Year 615 (DCXV) was a common year starting on Wednesday of the Julian calendar. The denomination 615 for this year has been used since the early medieval period, when the Anno Domini calendar era became the prevalent method in Europe for naming years.

== Events ==

=== By place ===

==== Europe ====
- The Balkans are freely overrun by the Slavs, who settle in large numbers in what is now Bulgaria, Serbia, North Macedonia and parts of Greece.

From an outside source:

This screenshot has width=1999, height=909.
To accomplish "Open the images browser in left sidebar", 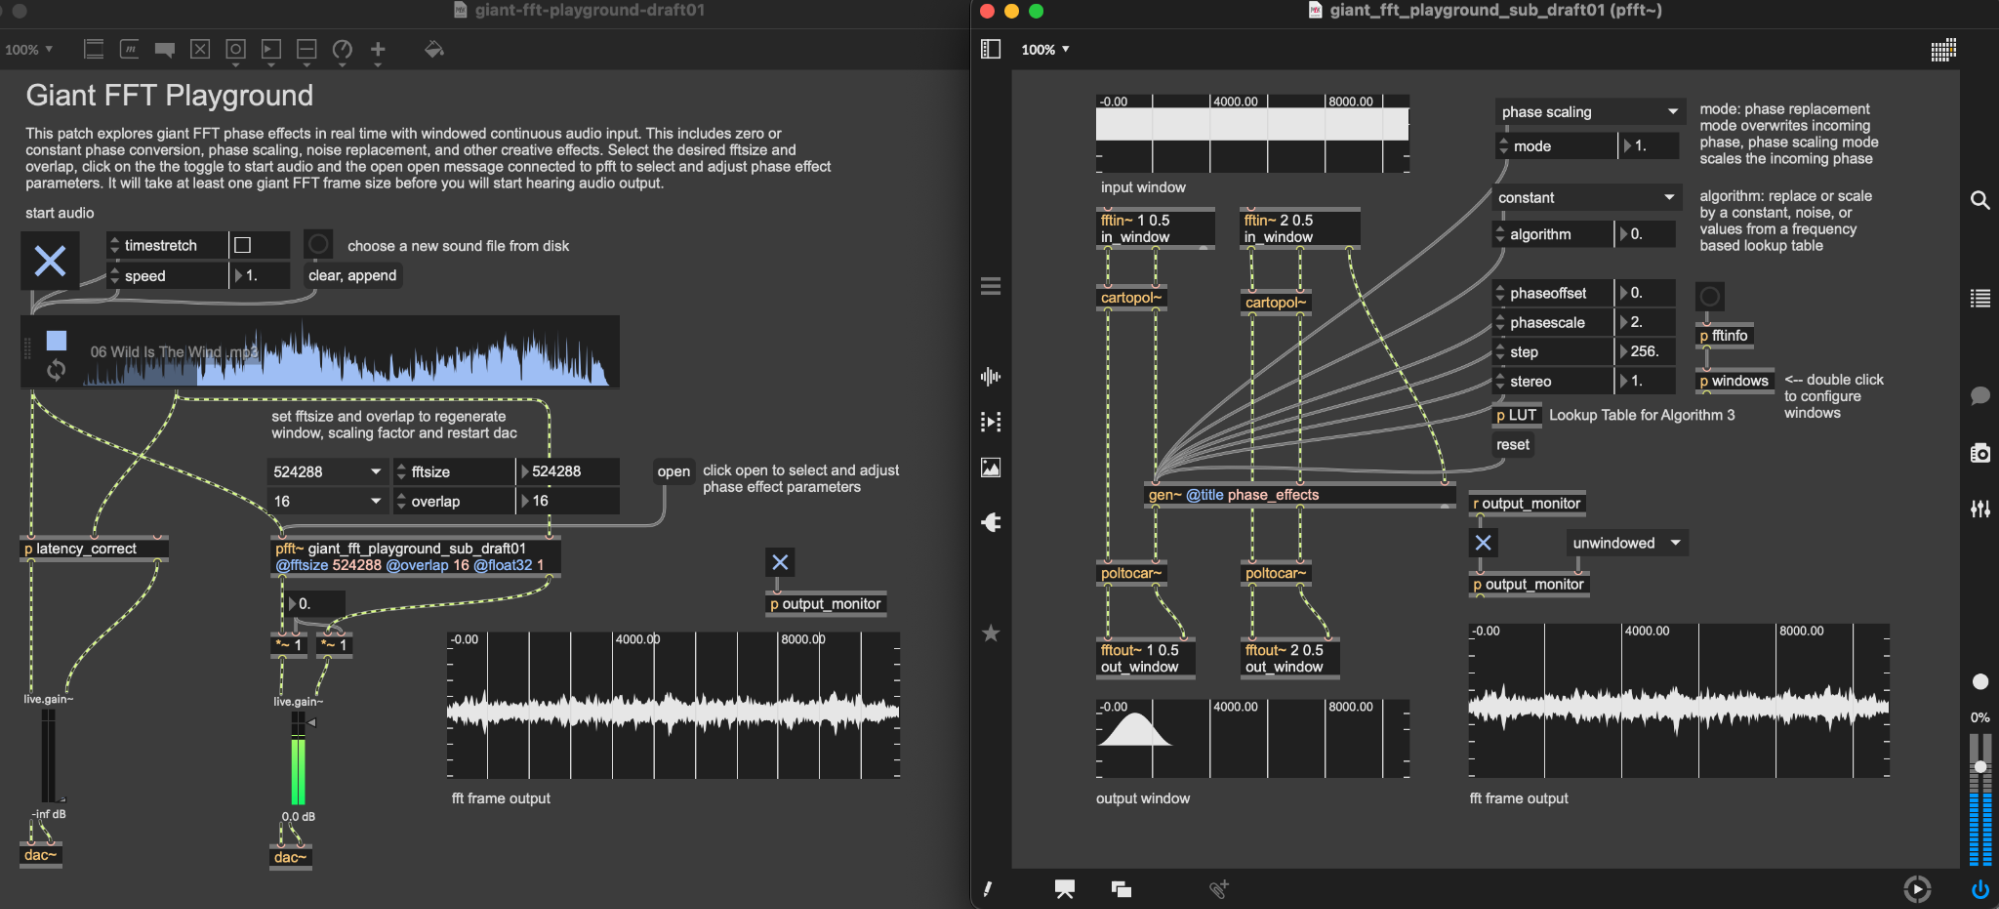I will point(990,468).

The western territories of modern-day Yugoslavia (Bosnia, Croatia and Dalmatia) suffer raids from the Avars, who settle in this region.
- The Slavs under Chatzon attack in longboats along the coasts of Thessaly, western Anatolia, and various Greek islands. They besiege the Byzantine city of Thessaloniki in a combined land and sea attack. The Slavs with their families encamp before the city walls.
- The city of Epidaurus (Dalmatia) is destroyed by the Avars and Slavic invaders. The Illyrian refugees flee to the nearby island Laus, where they found Dubrovnik (Ragusa). The islands of Rab, Krk and Cres become major food suppliers for the surviving cities of the mainland.
- Eleutherius succeeds John I as exarch of Ravenna. He persecutes those implicated in the murder of John and the judges of the State. After making a courtesy visit to Pope Adeodatus I, Eleutherius captures Naples and kills the rebel leader John of Conza.

==== Britain ====
- Bangor Massacre: The Anglo-Saxons, under King Æthelfrith of Northumbria, after defeating the Kingdom of Powys, finally reach the Irish Sea and massacre 1,200 Christian monks at their monastery, in Bangor (Wales).
- Edwin of Northumbria takes refuge in East Anglia; he marries Cwenburga, daughter of king Cearl of Mercia (according to the Historia ecclesiastica gentis Anglorum).

==== Mesoamerica ====
- July 29 - Queen Sak Kʼukʼ is succeeded by her son Pacal the Great, as ruler of the Maya city state Palenque (Mexico). He begins a building program at his capital, that produces some of Maya civilization's finest art and architecture.

=== By topic ===

==== Religion ====
- May 25 - Pope Boniface IV dies after a 7-year reign, in which he has converted the Pantheon into the Church of "Santa Maria Rotonda". He is succeeded by Adeodatus I (also known as Deusdedit) as the 68th pope of Rome.
- Several of Muhammad's followers begin to emigrate to the Aksumite Empire. They found a small colony there, under the protection of the Christian Ethiopian emperor Așhama ibn Abjar.

== Births ==
- Æbbe, Anglo-Saxon princess and abbess (approximate date)
- Begga, Frankish abbess and saint (d. 693)
- Bertin, Frankish abbot (approximate date)
- Buyeo Yung, prince of Baekje (d. 682)
- Fatima, daughter of Muhammad (or 605)
- Leodegar, bishop of Autun (approximate date)
- Li Jingxuan, official of the Tang dynasty (d. 682)

== Deaths ==
- May 25 - Pope Boniface IV
- November 21 - Columbanus, Irish missionary (b. 543)
- Chatzon, chieftain of the Slavs
- John I Lemigius, exarch of Ravenna
- John of Conza, Italian rebel leader (or 618)
- Liu Jingyan, empress of the Chen dynasty (b. 534)
- Máel Coba mac Áedo, High King of Ireland
- Pybba, king of Mercia (approximate date)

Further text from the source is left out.